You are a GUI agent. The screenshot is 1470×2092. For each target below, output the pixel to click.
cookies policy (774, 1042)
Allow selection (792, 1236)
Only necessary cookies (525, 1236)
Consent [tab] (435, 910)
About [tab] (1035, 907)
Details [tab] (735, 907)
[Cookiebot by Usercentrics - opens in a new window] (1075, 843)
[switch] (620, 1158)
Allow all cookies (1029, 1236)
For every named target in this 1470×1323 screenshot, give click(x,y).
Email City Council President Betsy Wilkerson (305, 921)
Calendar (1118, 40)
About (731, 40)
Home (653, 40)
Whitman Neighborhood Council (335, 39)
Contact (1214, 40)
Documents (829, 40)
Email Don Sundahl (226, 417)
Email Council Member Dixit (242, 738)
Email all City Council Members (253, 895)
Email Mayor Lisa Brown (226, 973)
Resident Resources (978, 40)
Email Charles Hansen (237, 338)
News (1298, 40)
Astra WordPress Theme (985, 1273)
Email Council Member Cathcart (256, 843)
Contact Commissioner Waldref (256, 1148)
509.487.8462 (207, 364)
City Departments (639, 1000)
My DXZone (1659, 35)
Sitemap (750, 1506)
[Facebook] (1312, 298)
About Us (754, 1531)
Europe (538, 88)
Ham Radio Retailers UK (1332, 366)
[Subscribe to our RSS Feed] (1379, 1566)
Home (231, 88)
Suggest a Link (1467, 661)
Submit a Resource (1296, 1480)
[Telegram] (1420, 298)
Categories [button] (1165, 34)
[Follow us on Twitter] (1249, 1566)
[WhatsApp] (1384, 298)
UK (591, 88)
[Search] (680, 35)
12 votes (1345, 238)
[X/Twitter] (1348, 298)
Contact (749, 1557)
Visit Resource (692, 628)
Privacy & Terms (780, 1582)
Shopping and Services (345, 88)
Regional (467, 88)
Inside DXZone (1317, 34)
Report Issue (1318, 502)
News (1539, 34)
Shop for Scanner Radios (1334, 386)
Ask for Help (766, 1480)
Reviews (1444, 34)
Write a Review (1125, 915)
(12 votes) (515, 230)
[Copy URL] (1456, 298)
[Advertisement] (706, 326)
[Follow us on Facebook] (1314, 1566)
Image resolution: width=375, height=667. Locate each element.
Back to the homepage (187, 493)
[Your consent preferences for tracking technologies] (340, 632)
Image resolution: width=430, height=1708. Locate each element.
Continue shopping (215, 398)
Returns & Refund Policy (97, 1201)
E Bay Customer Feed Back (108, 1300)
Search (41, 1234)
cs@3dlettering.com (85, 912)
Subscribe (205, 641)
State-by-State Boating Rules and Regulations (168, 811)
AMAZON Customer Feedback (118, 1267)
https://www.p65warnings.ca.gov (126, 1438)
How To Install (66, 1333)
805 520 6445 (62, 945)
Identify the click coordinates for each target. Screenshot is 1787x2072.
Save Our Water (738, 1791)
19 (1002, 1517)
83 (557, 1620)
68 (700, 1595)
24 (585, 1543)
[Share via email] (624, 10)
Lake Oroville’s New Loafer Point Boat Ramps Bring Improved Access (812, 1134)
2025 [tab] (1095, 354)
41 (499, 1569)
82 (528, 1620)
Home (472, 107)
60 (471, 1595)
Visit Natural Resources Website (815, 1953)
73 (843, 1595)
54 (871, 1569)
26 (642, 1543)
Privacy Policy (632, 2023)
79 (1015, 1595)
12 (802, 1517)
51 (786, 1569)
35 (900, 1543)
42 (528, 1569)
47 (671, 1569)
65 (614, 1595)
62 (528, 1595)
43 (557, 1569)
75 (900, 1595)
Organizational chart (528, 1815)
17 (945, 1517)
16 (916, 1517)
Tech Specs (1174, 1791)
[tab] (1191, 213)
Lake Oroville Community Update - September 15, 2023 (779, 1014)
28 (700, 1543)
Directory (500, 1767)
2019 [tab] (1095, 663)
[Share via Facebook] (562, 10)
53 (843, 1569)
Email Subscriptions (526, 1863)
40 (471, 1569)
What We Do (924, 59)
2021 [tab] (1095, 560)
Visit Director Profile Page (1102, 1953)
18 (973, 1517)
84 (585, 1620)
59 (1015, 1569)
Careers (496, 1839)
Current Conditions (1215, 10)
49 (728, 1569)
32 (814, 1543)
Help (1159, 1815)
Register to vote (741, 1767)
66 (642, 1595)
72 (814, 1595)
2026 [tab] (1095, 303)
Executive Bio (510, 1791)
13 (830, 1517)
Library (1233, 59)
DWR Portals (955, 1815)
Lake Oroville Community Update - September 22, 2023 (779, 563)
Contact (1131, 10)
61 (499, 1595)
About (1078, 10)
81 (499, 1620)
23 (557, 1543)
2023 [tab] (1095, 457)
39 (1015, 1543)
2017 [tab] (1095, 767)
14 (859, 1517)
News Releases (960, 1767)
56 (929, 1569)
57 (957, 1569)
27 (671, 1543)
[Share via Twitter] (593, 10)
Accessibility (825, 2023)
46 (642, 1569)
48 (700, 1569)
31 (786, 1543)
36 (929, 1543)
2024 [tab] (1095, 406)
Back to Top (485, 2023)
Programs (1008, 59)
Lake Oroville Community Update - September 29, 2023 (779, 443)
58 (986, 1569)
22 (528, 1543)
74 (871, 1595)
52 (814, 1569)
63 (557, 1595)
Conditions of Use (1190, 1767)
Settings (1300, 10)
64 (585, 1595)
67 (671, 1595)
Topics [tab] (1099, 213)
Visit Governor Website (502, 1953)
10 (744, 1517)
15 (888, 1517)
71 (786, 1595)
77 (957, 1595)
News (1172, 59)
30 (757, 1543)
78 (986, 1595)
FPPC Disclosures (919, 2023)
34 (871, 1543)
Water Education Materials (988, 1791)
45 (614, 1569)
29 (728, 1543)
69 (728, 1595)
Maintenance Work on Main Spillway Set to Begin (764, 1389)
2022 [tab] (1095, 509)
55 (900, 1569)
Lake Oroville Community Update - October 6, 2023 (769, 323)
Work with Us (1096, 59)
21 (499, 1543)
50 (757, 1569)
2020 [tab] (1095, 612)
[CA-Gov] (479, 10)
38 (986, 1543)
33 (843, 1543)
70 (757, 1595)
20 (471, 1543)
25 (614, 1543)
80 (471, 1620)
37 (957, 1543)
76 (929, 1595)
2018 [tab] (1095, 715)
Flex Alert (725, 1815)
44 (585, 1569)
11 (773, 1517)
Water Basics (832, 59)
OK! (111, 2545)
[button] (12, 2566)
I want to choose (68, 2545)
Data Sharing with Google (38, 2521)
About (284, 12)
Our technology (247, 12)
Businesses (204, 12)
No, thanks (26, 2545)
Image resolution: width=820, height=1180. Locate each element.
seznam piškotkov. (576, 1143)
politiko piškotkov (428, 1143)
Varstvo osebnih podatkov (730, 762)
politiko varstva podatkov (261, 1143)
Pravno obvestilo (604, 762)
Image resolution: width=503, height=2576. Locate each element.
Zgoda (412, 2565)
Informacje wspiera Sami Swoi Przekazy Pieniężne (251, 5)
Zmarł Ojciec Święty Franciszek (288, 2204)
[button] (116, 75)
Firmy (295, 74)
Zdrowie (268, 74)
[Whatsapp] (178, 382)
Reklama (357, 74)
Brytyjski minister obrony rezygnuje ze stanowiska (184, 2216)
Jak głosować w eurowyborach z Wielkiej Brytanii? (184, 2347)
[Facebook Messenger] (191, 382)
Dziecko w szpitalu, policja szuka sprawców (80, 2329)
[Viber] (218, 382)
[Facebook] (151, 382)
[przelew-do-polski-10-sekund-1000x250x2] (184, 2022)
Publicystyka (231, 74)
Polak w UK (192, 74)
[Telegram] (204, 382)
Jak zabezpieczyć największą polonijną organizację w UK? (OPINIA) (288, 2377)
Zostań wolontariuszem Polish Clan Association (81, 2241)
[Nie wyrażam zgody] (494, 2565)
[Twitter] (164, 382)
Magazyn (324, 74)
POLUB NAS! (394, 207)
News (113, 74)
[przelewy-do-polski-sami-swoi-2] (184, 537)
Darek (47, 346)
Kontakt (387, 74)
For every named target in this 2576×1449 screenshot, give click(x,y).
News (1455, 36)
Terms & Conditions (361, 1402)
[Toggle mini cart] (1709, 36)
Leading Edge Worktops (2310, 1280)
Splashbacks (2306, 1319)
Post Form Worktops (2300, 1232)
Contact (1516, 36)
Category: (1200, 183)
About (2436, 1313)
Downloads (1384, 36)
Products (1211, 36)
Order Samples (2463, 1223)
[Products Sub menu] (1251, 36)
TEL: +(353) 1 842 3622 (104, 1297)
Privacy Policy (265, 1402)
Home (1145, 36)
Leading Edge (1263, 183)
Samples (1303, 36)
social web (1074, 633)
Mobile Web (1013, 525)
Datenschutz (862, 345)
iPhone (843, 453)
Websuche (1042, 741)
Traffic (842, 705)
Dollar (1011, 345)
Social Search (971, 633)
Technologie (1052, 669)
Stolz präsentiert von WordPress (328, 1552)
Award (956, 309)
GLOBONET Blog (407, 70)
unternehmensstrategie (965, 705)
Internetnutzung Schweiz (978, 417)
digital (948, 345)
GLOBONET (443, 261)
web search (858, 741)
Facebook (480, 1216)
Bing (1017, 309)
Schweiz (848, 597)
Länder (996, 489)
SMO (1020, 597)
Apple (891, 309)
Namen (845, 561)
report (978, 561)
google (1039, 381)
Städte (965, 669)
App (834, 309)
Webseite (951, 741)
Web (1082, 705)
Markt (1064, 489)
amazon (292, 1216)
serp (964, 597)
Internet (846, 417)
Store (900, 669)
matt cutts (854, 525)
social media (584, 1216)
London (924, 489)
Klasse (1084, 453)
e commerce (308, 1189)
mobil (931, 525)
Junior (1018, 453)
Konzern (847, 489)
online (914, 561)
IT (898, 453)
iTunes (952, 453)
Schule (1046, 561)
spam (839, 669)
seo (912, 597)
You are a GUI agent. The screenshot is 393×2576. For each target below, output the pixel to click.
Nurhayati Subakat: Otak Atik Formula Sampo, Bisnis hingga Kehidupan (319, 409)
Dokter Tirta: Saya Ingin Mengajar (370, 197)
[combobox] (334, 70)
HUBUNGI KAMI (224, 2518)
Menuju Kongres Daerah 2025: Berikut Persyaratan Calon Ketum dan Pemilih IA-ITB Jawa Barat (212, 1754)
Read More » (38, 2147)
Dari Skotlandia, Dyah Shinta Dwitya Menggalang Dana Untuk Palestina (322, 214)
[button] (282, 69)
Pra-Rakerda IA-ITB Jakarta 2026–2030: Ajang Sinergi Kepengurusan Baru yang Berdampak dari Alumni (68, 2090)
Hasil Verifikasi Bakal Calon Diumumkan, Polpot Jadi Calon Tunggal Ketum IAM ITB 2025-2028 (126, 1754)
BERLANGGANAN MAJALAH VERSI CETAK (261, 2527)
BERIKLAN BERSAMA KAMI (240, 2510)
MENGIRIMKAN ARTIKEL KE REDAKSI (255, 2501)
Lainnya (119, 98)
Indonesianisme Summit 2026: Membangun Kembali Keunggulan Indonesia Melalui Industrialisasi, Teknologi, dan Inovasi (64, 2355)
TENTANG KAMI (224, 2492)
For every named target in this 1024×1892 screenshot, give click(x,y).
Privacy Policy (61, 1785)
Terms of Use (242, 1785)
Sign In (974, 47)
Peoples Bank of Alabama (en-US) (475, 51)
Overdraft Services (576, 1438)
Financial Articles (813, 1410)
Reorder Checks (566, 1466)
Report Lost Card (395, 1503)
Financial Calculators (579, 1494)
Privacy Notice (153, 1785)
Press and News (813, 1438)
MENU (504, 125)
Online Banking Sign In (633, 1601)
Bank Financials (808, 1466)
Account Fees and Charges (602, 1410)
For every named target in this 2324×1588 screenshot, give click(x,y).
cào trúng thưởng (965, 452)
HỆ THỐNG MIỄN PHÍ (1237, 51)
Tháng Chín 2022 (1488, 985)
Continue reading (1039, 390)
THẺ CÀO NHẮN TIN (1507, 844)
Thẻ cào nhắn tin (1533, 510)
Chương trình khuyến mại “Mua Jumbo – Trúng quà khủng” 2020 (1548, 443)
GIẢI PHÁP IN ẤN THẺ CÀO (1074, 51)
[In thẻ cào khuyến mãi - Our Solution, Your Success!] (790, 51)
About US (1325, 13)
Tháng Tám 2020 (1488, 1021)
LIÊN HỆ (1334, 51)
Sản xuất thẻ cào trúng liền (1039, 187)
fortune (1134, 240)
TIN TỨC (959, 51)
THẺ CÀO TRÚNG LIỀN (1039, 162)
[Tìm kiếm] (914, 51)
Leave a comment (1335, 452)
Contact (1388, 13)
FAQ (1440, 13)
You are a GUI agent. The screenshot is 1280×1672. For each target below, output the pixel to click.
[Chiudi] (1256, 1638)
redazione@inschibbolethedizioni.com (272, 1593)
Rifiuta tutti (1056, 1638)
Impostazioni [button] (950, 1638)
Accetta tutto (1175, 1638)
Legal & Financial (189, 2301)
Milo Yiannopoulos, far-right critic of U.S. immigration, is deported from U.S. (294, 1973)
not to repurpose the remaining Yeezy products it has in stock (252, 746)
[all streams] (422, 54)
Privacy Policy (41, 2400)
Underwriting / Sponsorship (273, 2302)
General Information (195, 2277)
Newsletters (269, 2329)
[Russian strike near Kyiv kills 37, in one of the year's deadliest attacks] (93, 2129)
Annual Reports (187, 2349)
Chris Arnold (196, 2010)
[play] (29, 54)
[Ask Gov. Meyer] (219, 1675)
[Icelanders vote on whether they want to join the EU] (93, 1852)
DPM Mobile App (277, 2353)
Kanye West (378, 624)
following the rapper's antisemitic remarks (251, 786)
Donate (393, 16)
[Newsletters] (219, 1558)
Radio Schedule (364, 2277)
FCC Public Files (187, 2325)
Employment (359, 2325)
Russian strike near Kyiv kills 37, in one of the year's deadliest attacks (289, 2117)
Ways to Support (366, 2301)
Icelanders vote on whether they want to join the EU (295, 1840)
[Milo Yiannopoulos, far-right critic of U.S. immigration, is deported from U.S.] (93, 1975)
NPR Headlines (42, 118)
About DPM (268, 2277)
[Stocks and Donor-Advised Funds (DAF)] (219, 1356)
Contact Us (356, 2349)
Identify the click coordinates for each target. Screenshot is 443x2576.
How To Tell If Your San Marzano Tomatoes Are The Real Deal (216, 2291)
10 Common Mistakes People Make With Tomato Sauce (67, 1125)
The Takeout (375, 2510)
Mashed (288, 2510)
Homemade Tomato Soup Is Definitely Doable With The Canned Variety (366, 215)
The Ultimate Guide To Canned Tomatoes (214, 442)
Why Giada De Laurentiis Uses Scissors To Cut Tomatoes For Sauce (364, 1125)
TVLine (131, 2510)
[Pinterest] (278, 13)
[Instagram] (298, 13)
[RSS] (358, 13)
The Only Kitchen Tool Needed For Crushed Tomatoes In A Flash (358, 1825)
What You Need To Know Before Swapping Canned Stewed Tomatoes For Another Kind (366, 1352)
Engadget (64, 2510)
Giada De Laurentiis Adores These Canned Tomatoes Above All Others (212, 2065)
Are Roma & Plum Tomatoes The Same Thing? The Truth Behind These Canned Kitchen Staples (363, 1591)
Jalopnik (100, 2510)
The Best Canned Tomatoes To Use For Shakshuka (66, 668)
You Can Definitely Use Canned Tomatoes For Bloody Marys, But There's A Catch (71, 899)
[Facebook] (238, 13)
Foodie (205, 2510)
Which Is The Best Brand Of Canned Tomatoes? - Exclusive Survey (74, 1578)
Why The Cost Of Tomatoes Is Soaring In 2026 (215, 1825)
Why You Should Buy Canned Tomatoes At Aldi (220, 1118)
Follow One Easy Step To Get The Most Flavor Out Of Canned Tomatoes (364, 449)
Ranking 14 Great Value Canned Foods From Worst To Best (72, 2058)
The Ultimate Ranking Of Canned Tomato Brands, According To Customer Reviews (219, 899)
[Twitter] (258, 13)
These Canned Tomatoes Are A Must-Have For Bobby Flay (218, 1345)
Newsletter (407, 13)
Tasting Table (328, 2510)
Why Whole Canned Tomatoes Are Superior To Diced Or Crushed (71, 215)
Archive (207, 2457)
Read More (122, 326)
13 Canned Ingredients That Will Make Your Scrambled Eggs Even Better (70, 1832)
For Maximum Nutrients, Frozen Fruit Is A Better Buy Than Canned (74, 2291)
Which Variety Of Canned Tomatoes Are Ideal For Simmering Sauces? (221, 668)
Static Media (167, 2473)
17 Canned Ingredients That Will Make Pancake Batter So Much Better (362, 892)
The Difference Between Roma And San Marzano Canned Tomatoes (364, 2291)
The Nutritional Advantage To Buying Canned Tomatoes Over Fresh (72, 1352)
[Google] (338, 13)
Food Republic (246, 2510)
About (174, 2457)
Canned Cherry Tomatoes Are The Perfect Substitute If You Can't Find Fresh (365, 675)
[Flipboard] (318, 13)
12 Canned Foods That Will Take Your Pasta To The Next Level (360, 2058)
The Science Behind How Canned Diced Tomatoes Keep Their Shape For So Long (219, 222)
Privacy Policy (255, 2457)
+-------+
■ Problem description
Using only the listing above, restate exactly the lines from the line containing "Regional (467, 88)" through the line containing "https://www.p65warnings.ca.gov (126, 1438)", both included.

■ Exercise solution
Regional (467, 88)
Inside DXZone (1317, 34)
Report Issue (1318, 502)
News (1539, 34)
Shop for Scanner Radios (1334, 386)
Ask for Help (766, 1480)
Reviews (1444, 34)
Write a Review (1125, 915)
(12 votes) (515, 230)
[Copy URL] (1456, 298)
[Advertisement] (706, 326)
[Follow us on Facebook] (1314, 1566)
Image resolution: width=375, height=667. Locate each element.
Back to the homepage (187, 493)
[Your consent preferences for tracking technologies] (340, 632)
Image resolution: width=430, height=1708. Locate each element.
Continue shopping (215, 398)
Returns & Refund Policy (97, 1201)
E Bay Customer Feed Back (108, 1300)
Search (41, 1234)
cs@3dlettering.com (85, 912)
Subscribe (205, 641)
State-by-State Boating Rules and Regulations (168, 811)
AMAZON Customer Feedback (118, 1267)
https://www.p65warnings.ca.gov (126, 1438)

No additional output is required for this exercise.